__Your instructions__
Copy the passage about SafetyLit complaints word for word, starting with "- The second-most" and going on through "control regulations (14.1)".

Some of the topics that bring the most complaints are not what might be expected:
- The single most controversial subject that generated the most letters and email messages were citations to articles that complainers believe promote bicycle helmet wearing. Throughout the years 2006–2007, SafetyLit received an average of 16.4 complaints each week that the Update Bulletin contained a citation to an article about bicycle helmets. (Articles about helmet laws are not counted here. Instead, they are included below under 'nanny government'.)
- The second-most controversial topic was any article concerning brain or spinal cord injury prevention. These complaints came from those who take an extreme view on issues of the rights of persons with acquired disabilities. They argued that efforts to prevent central nervous system injuries suggest that persons who have experienced these injuries are less valued than persons who are uninjured.
- Articles about 'nanny government' laws or regulations (14.3 complaints per week). These were complaints about issues such as: building codes; motor vehicle design standards and regulations (e.g. air bags, helmet laws, speed limits, cellular telephone prohibitions); consumer product risks and regulations.
- Articles they believed are biased in favor of firearm control regulations (14.1)
- Articles they believed are biased in opposition to firearm control regulations (11.6)
- Articles about an ethnic group or population they do not like (8.3)

__Information provided__

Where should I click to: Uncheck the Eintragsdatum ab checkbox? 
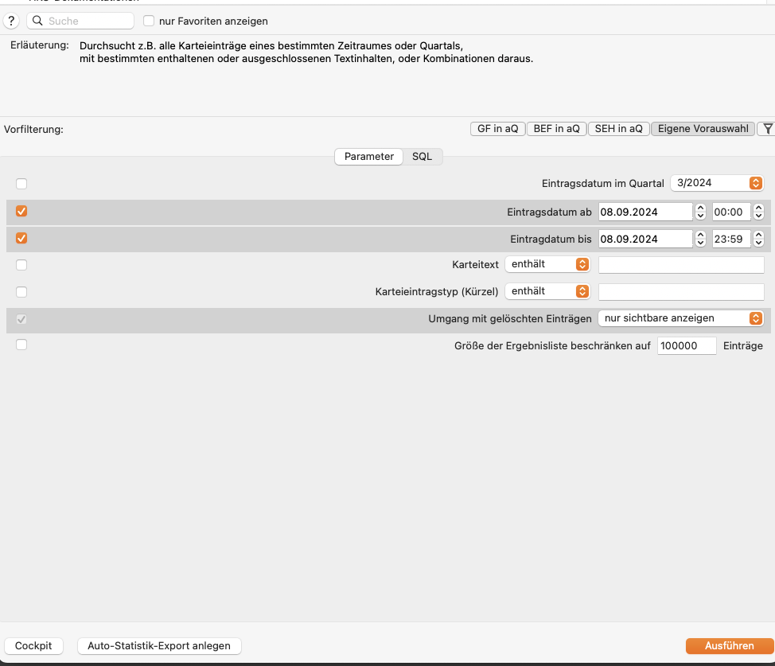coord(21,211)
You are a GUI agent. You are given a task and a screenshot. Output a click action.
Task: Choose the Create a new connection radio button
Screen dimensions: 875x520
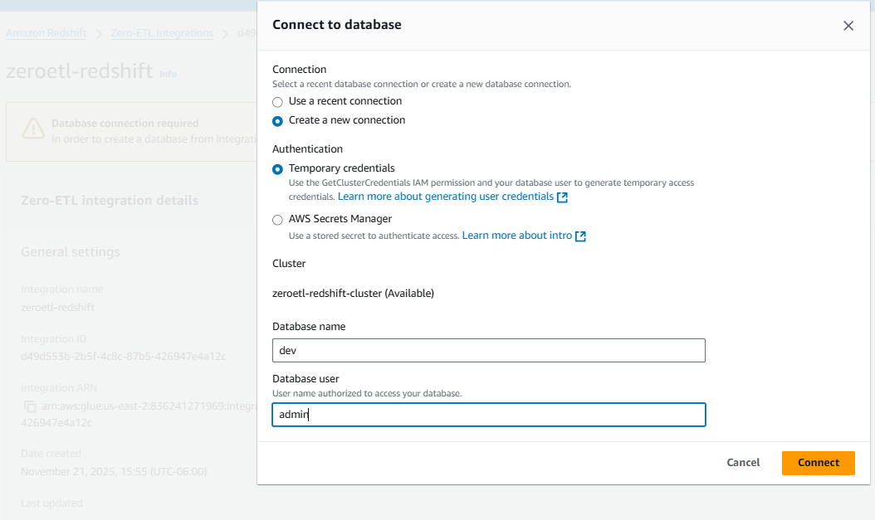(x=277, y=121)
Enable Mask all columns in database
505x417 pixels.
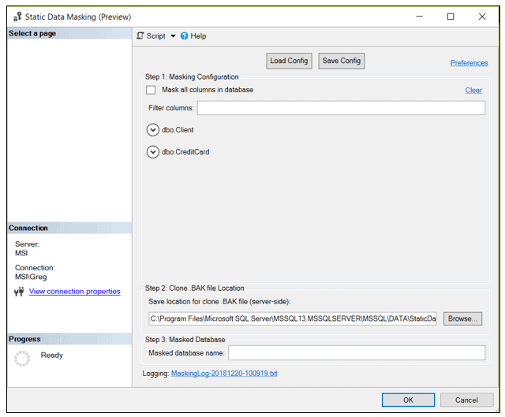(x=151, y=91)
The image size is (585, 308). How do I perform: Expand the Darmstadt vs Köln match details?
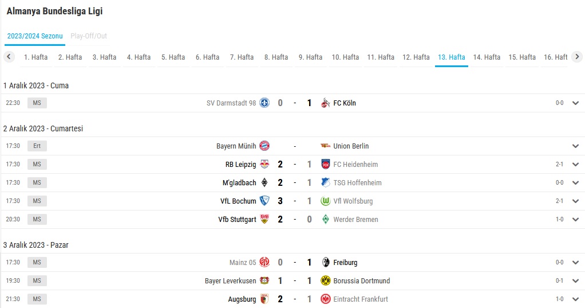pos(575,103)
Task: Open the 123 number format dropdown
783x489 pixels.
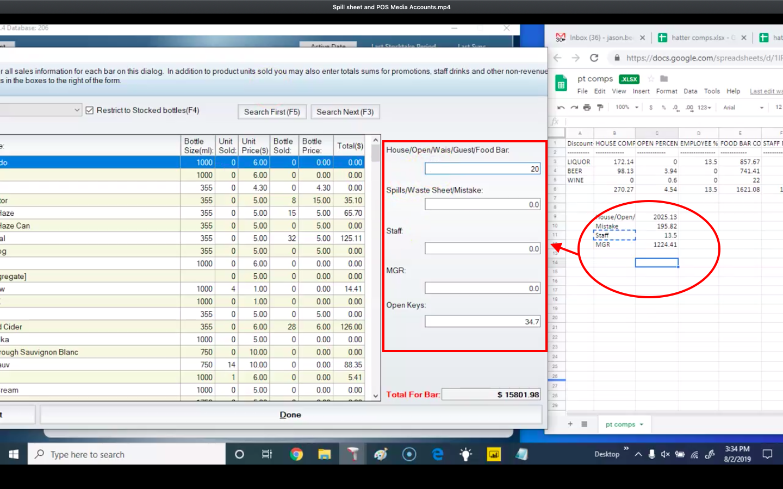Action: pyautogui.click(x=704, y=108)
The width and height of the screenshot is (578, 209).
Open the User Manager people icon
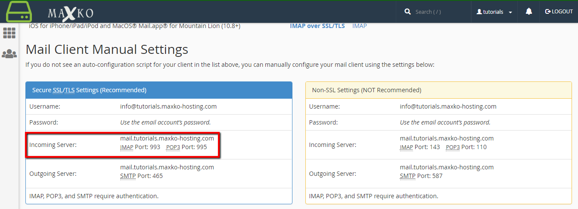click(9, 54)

__Final answer__
- The second-most controversial topic was any article concerning brain or spinal cord injury prevention. These complaints came from those who take an extreme view on issues of the rights of persons with acquired disabilities. They argued that efforts to prevent central nervous system injuries suggest that persons who have experienced these injuries are less valued than persons who are uninjured.
- Articles about 'nanny government' laws or regulations (14.3 complaints per week). These were complaints about issues such as: building codes; motor vehicle design standards and regulations (e.g. air bags, helmet laws, speed limits, cellular telephone prohibitions); consumer product risks and regulations.
- Articles they believed are biased in favor of firearm control regulations (14.1)